*GOAL:* Quote the peer-to-peer protocol text word for word, starting with "2. Packet Structure" and going on through "other end receives.".

*EXTRACT:*
## Start

Skip to content

awesome-python/p2p-project

 
 

Repository files navigation

Documentation for individual implementations can be found in their respective folders.

Current build status:

Shippable Status for gappleto97/p2p-project Travis-CI Status for gappleto97/p2p-project Appveyor Status for gappleto97/p2p-project Code Climate Score Codecov Status for gappleto97/p2p-project

Issues in Progress Issues in Progress Issues in Progress Issues in Progress

Mass Broadcast Protocol

  1. Abstract

    This project is meant to be a simple, portable peer-to-peer network. Part of its simplicity is that it will utilize no pathfinding or addressing structure outside of those provided by TCP/IP. This means that any message is either a direct transmission or a mass broadcast. This also makes it much simpler to translate the reference implementation into another language.

    It also is meant to be as modular as possible. If one wishes to operate on a different protocol or subnet, it takes one change to make this happen. If one wishes to use an encrypted communications channel, this is also relatively easy, so long as it inherits normal socket functions. If one wishes to compress information, this takes little change. If not, simply don't broadcast support.

    This proposal is meant to formally outline the structure of such a network and its various nodes, as well as communicate this approach's disadvantages. To define the protocol, we will walk through the basic construction of a node.

  2. Packet Structure

    The first step to any of this is being able to understand messages sent through the network. To do this, you need to build a parser. Each message can be considered to have three segments: a header, metadata, and payload. The header is used to figure out the size of a message, as well as how to divide up its various packets. The metadata is used to assist routing functions. And the payload is what the user on the other end receives.

    A more formal definitions would look like:

    Size of message    - 4 (big-endian) bytes defining the size of the message
    ------------------------All below may be compressed------------------------
    Size of packet 0   - 4 bytes defining the plaintext size of packet 0
    Size of packet 1   - 4 bytes defining the plaintext size of packet 1
    ...

## End

*DATA SECTION:*
## Start

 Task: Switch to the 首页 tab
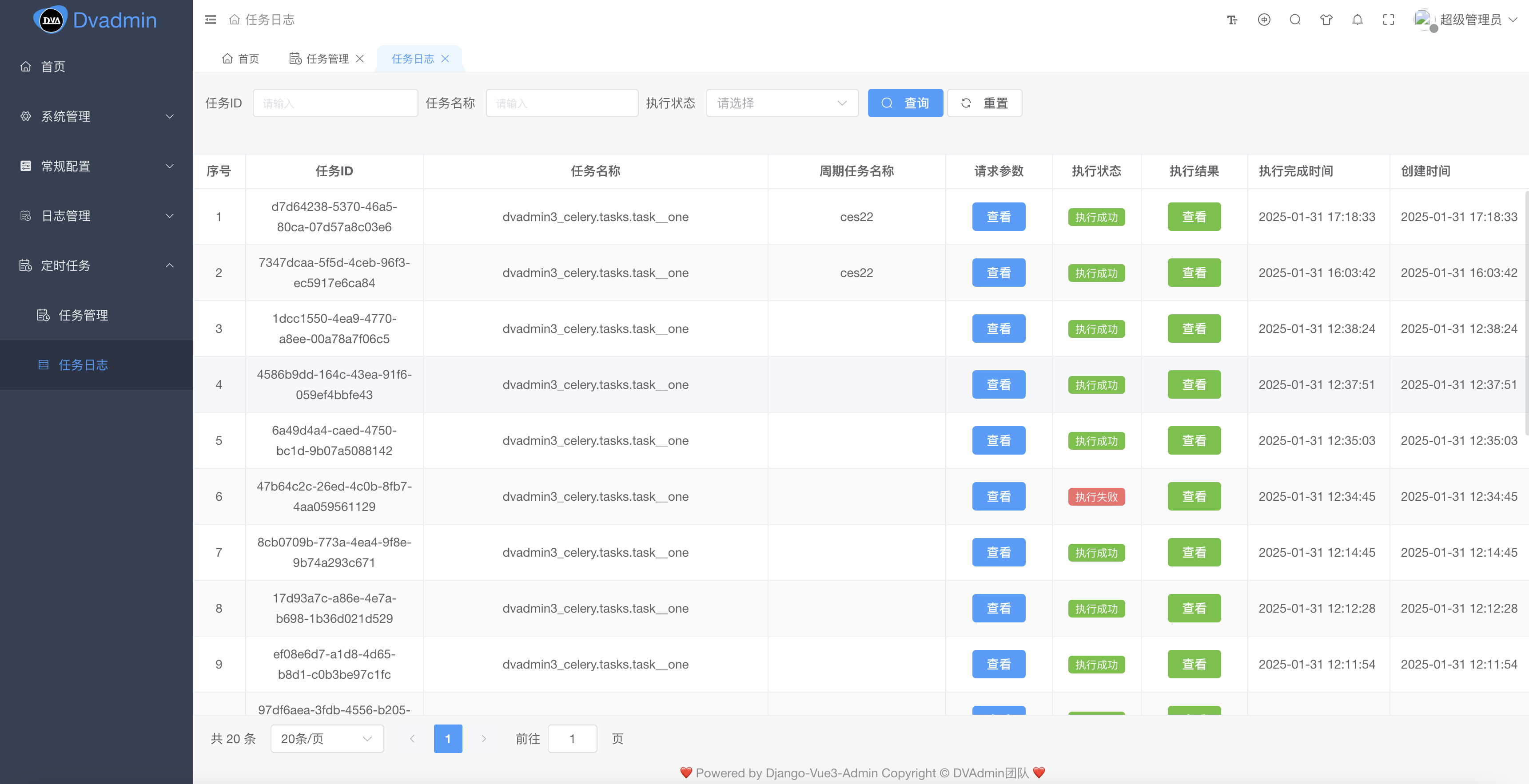pos(240,59)
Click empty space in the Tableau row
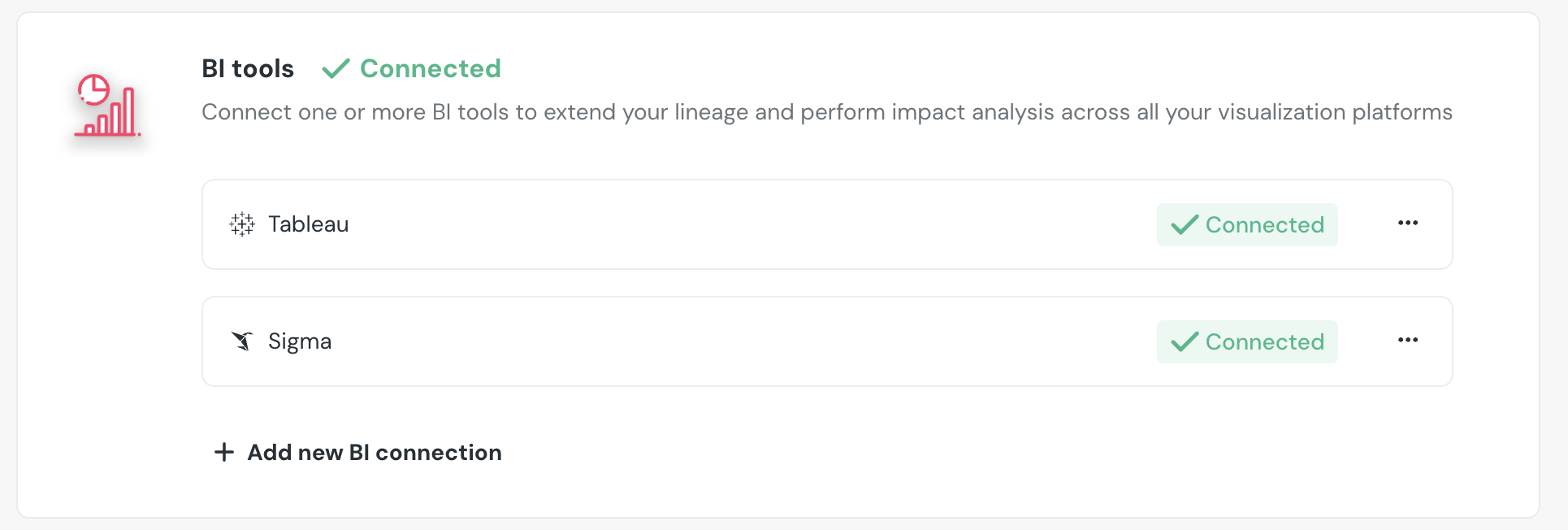The image size is (1568, 530). pyautogui.click(x=731, y=224)
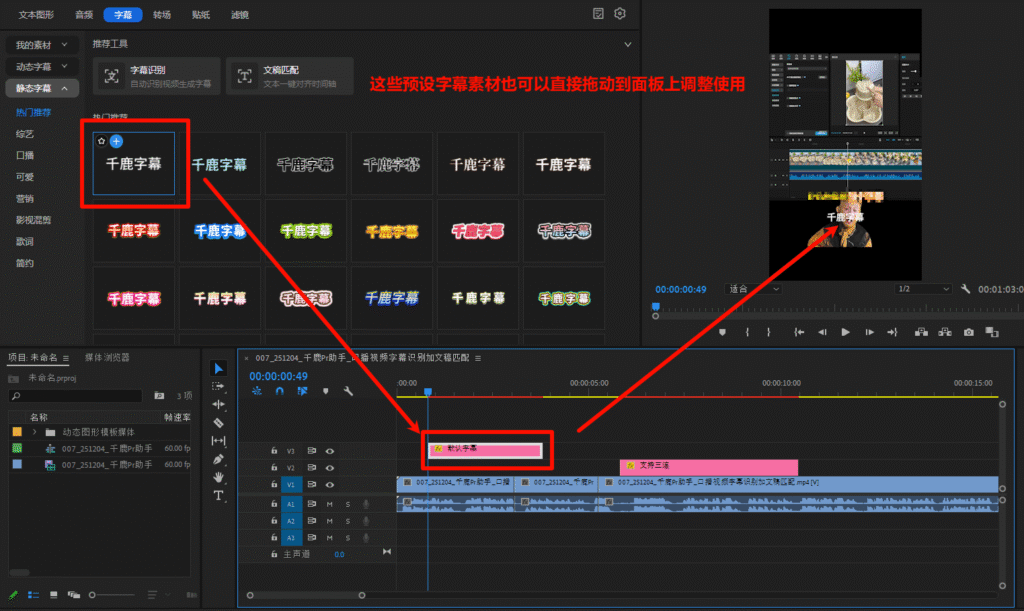Image resolution: width=1024 pixels, height=611 pixels.
Task: Select the Razor tool in timeline toolbar
Action: (x=219, y=423)
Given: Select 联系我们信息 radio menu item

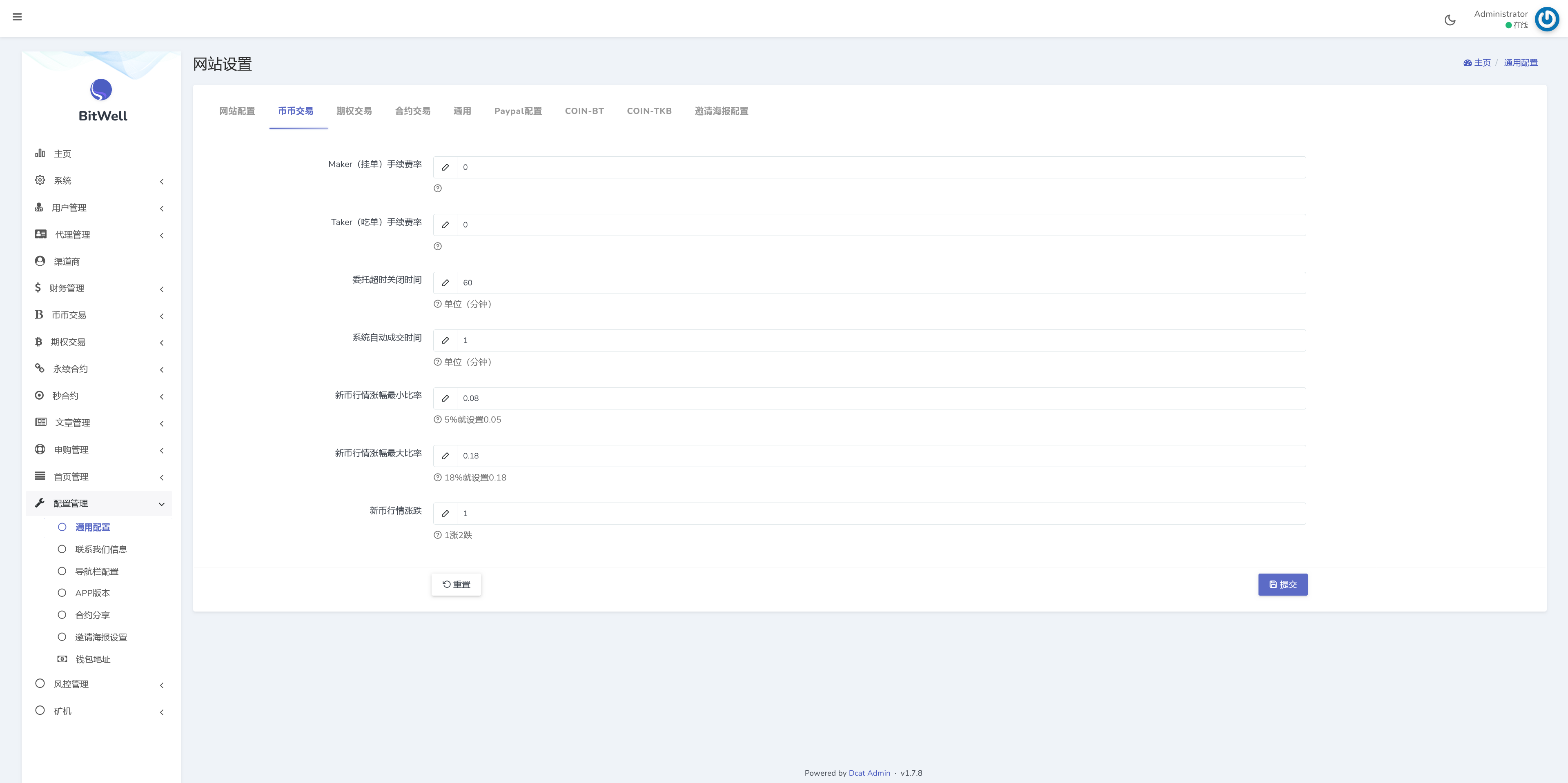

## End

*SOLUTION:*
2. Packet Structure

    The first step to any of this is being able to understand messages sent through the network. To do this, you need to build a parser. Each message can be considered to have three segments: a header, metadata, and payload. The header is used to figure out the size of a message, as well as how to divide up its various packets. The metadata is used to assist routing functions. And the payload is what the user on the other end receives.